[Saved data entries]
════════
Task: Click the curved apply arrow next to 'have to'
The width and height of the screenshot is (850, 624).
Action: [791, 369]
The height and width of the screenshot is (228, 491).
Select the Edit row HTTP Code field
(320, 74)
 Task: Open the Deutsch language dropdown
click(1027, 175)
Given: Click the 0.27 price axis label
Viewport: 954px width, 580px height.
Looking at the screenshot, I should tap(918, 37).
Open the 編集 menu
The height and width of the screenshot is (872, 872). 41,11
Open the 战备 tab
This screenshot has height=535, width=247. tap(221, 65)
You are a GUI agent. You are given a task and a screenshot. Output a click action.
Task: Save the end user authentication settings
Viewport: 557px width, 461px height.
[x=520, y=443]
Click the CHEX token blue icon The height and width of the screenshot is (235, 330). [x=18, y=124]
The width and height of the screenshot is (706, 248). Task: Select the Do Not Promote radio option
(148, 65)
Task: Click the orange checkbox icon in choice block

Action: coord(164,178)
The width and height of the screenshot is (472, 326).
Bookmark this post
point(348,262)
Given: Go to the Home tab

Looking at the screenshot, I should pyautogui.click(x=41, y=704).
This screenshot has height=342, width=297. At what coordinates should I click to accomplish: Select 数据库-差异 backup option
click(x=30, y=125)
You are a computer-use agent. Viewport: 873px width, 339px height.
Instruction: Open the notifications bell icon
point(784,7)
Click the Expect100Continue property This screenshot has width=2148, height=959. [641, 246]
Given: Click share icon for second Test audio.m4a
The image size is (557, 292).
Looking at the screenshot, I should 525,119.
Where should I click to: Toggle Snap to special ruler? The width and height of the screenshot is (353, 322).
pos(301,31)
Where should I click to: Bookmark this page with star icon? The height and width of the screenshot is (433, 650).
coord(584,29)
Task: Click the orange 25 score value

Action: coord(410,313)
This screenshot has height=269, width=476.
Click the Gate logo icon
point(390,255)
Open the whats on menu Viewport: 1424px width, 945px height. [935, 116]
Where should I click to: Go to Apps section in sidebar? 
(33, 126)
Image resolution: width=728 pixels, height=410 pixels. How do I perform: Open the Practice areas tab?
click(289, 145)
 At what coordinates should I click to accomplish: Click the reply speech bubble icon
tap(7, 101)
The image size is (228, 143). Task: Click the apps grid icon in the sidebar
════════
● Work instructions
Lines after the one containing "You are a computer-use" are not wanted; repeat exactly each line above from the first up to and including it.

● Solution to the exercise
Task: Click the curved apply arrow next to 'have to'
The width and height of the screenshot is (850, 624).
Action: [791, 369]
The height and width of the screenshot is (228, 491).
Select the Edit row HTTP Code field
(320, 74)
 Task: Open the Deutsch language dropdown
click(1027, 175)
Given: Click the 0.27 price axis label
Viewport: 954px width, 580px height.
Looking at the screenshot, I should tap(918, 37).
Open the 編集 menu
The height and width of the screenshot is (872, 872). 41,11
Open the 战备 tab
This screenshot has height=535, width=247. tap(221, 65)
You are a GUI agent. You are given a task and a screenshot. Output a click action.
Task: Save the end user authentication settings
Viewport: 557px width, 461px height.
[x=520, y=443]
Click the CHEX token blue icon The height and width of the screenshot is (235, 330). [x=18, y=124]
The width and height of the screenshot is (706, 248). Task: Select the Do Not Promote radio option
(148, 65)
Task: Click the orange checkbox icon in choice block

Action: coord(164,178)
The width and height of the screenshot is (472, 326).
Bookmark this post
point(348,262)
Given: Go to the Home tab

Looking at the screenshot, I should pyautogui.click(x=41, y=704).
This screenshot has height=342, width=297. At what coordinates should I click to accomplish: Select 数据库-差异 backup option
click(x=30, y=125)
You are a computer-use agent. Viewport: 873px width, 339px height.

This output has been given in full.